好歹等到他們唱了詩,又做完了彌撒。我匆忙地閃過紛紛散去的信眾,疾步走向這個面容恬靜的年輕修女。
「李彤?你是李彤嗎?」我惴惴不安地問道,心中依舊不敢確定。
她緩緩回頭,臉上是空靈的笑意:「你可以叫我以瑪內利姐妹。」
我瞠目結舌地望著她,一時間竟不知道該說些什麼。記得我轉學的時候,她和喬驍來還是一對呢,不,就算是分手了,又怎樣?她的願心真的大到毅然出家的地步嗎?
「喬驍來呢?他忍心讓你在這裡受苦?」我忍不住問道。
「亡者的靈魂將歸於主。」她安詳地望著我,眼中無喜無悲,「願主保佑他。」
我猶如遭到雷擊一般,算是徹底傻了眼。亡者?靈魂?喬驍來他。。。死了?
她面對著聖像,手裡撥著玫瑰念珠。經文如林間溪水般自她口中緩緩而出。現在的她,早已是一個標準的出家修士,安靜,隱忍,虔誠。哪還有當年李彤半點活潑的影子?
「她怎麼回事?」顧不上禮貌,我向推門而入的接待修女大聲發問,"為什麼會在這裡出家?"
「為消除亡夫的生前罪孽,姐妹發下了終身誓願。」修女並沒有在意我的莽撞,她的聲音依舊安詳而從容,只是隱約帶著一絲悲憫,「以實瑪利來這裡已經有三年了。」
有情人終成眷屬,然後又天不假年嗎?我心裡亂糟糟的,只是呆坐在那裡看她念經。那種來自天國的聖光灑在她的臉上,如此寧靜,如此聖潔。她的眼前想必正顯現著我看不到的天國勝景,從這一層面上來講,她早已不屬於這個人世間。
大概一盞茶的工夫,李彤的祈禱結束了。她從跪墊上緩緩起身,向我微微一點頭,便要轉身離去。

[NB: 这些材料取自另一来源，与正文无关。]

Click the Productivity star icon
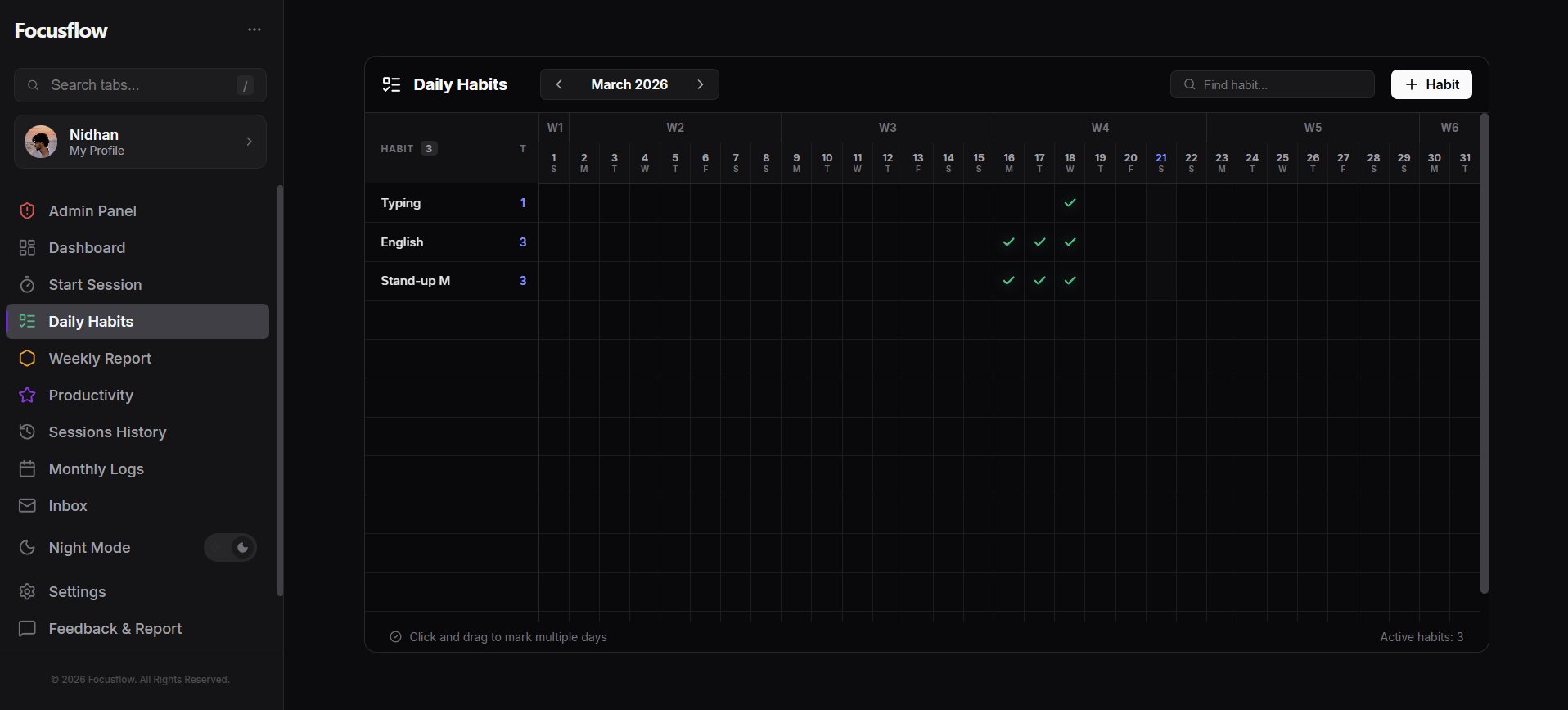Screen dimensions: 1568x710 click(x=27, y=396)
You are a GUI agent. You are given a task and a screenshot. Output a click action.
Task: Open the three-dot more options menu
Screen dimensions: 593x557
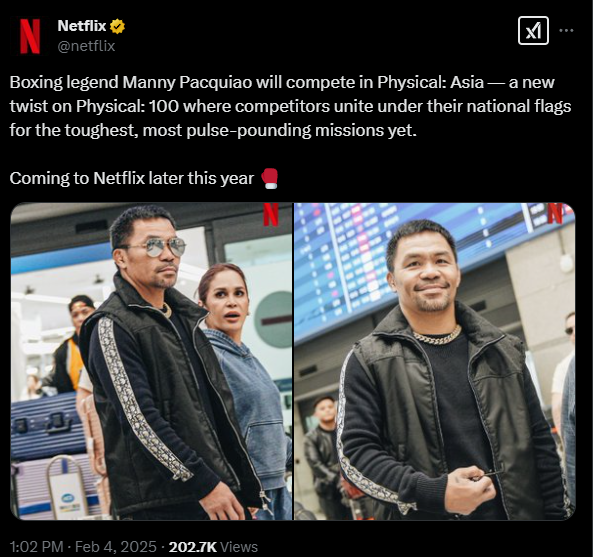pyautogui.click(x=566, y=31)
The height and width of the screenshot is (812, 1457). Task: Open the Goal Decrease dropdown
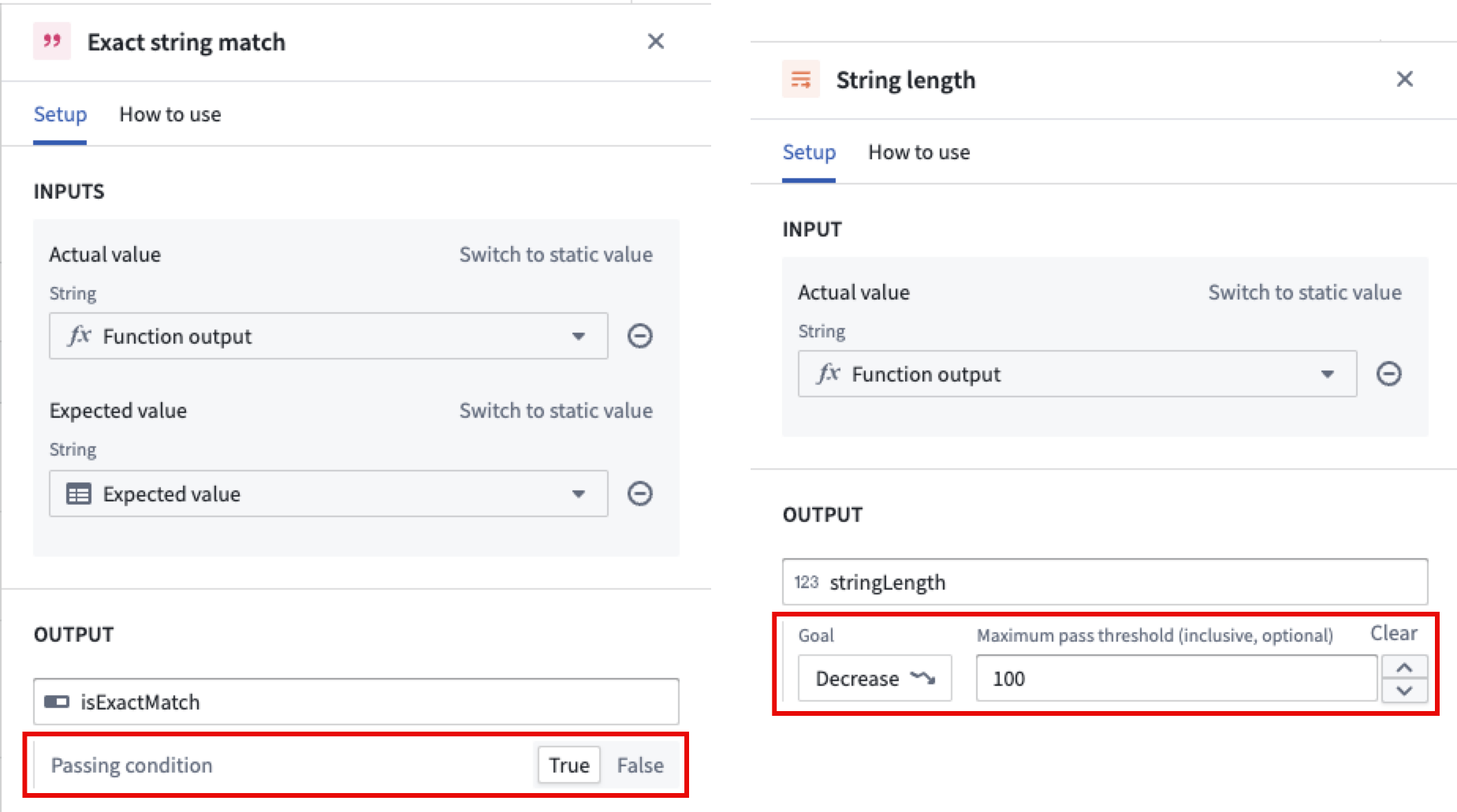coord(874,679)
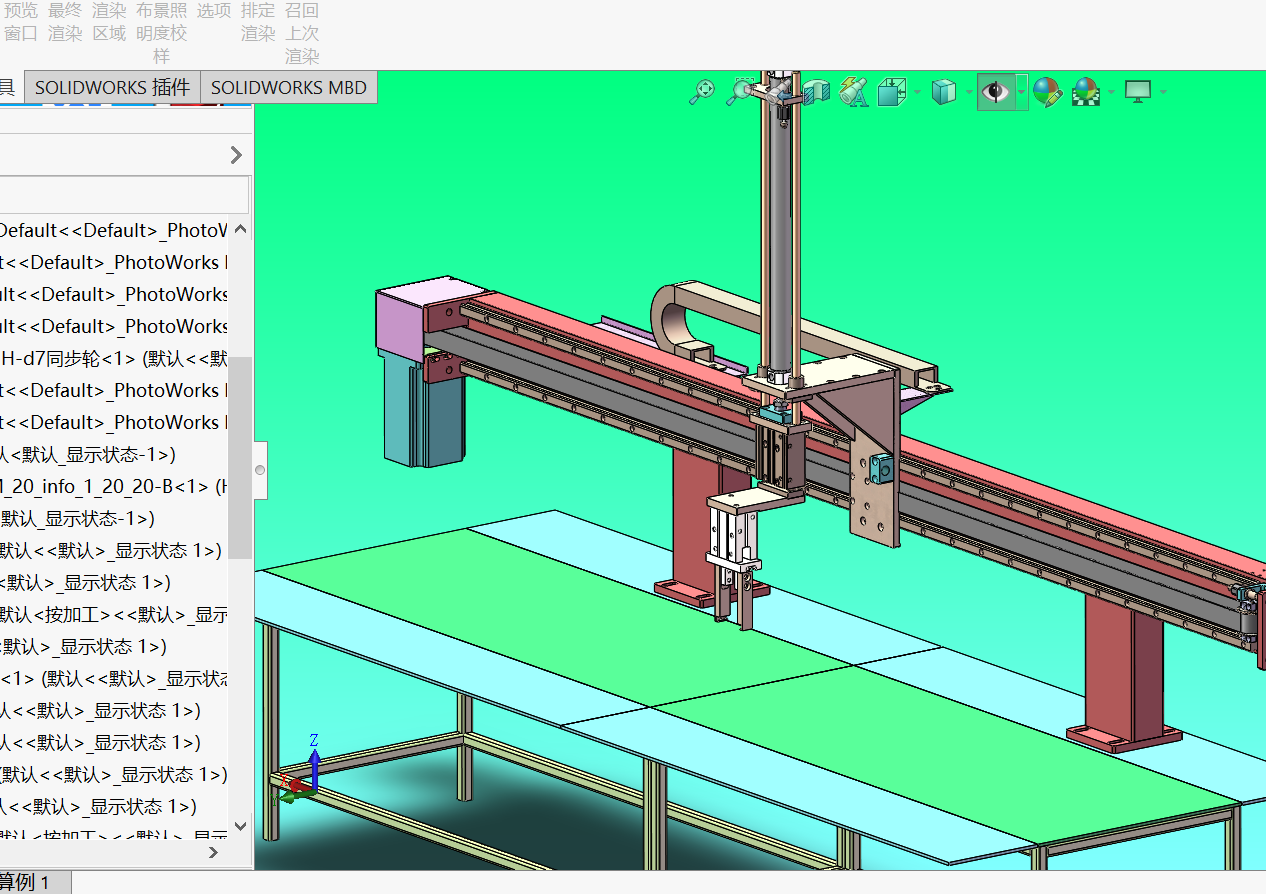
Task: Click the Apply Scene icon
Action: pos(1086,93)
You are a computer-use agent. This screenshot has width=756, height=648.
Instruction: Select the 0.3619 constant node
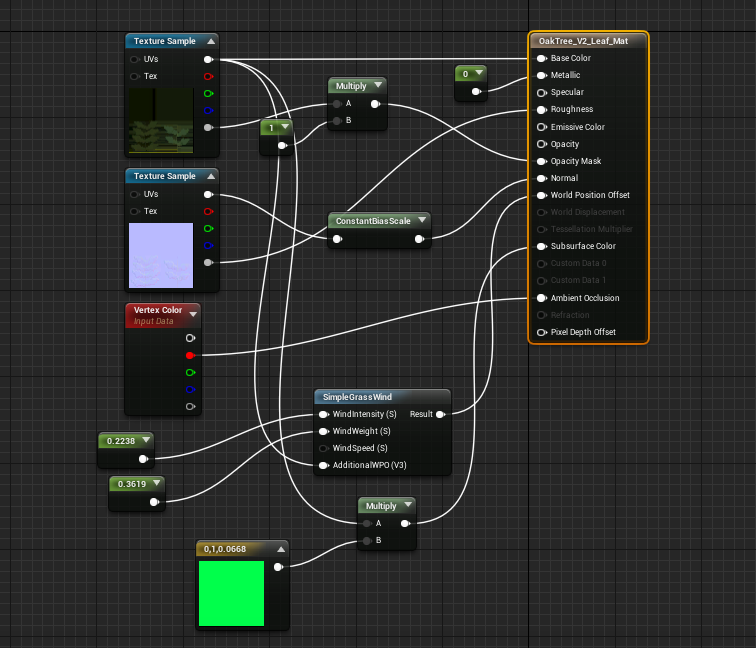click(137, 484)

「李彤!」我沖她大叫道,眼淚止不住地劃過臉頰,冷得就像兩根冰筷子,「你真的不記得我了嗎?我是謝昭啊!」
彷彿是平如鏡面的湖水被風吹皺般,她臉上的表情終於有了一絲鬆動。我衝上去緊緊地抱住她,喉嚨里發出一聲哽咽。
「你走開。」她狠狠地把我往外一推,厲聲說道,「我這輩子都不想見到你。」
我一個躲閃不及,重重地撞上了桌角。從腰間傳來的痛楚讓我莫名地惱火起來。這就是對老同學的態度?多年不聯繫,一見面就動手。都說出家人更有涵養些,這下可好,成惡僧了!
「以實瑪利,」修女嬤嬤疾步走上來,「平日里我怎麼勸導你的?要原諒我們的兄弟七十個七次。」
李彤雙手合十,默默低頭不語。她的臉上依舊帶著一絲怒容,彷彿我並不是她的老朋友,而是抄了她家田地的階級敵人。
「用不著!「我沒好氣地說道,心裡依舊委屈不已,」老子又不欠她錢。」
嘴上這麼說著,我站在那裡卻壓根沒動腳。李彤從不是這樣的人,我不相信三年的修道院生涯可以讓她性情大變。
我需要她一個解釋。還有喬驍來,他死的時候絕不會超過二十三歲。是身患惡疾猝然離世嗎?這一切到底是怎麼回事?心裡亂糟糟的,只是聽著窗外的風一聲比一聲緊,不一會兒就飄起了鵝毛大雪。
「大概是我的修為不夠吧,」許久,李彤長長地嘆息一聲,「這麼多年了,我還是會想起他。」
她的臉上似有無限凄婉,讓我想衝上前去緊緊抱住她。卻又顧忌她剛才的不近人情,只好硬生生地杵在了那裡。
「高中畢業,我便和喬驍來結了婚。」李彤緩緩開口,和著外面的鐘聲,給人以無限凄涼之感。「雖然知道他做得什麼營生,卻一直心懷僥倖。喬驍來不過是個小嘍啰,又是中間人那一派的,不會有什麼事情。」
「中間人?」我重複道,突然想起趙黎說的那樁公案。殺死周綏的兇手,他們截擊的兇手。
不會這麼巧吧?一種不祥的預感緩緩在心頭升起。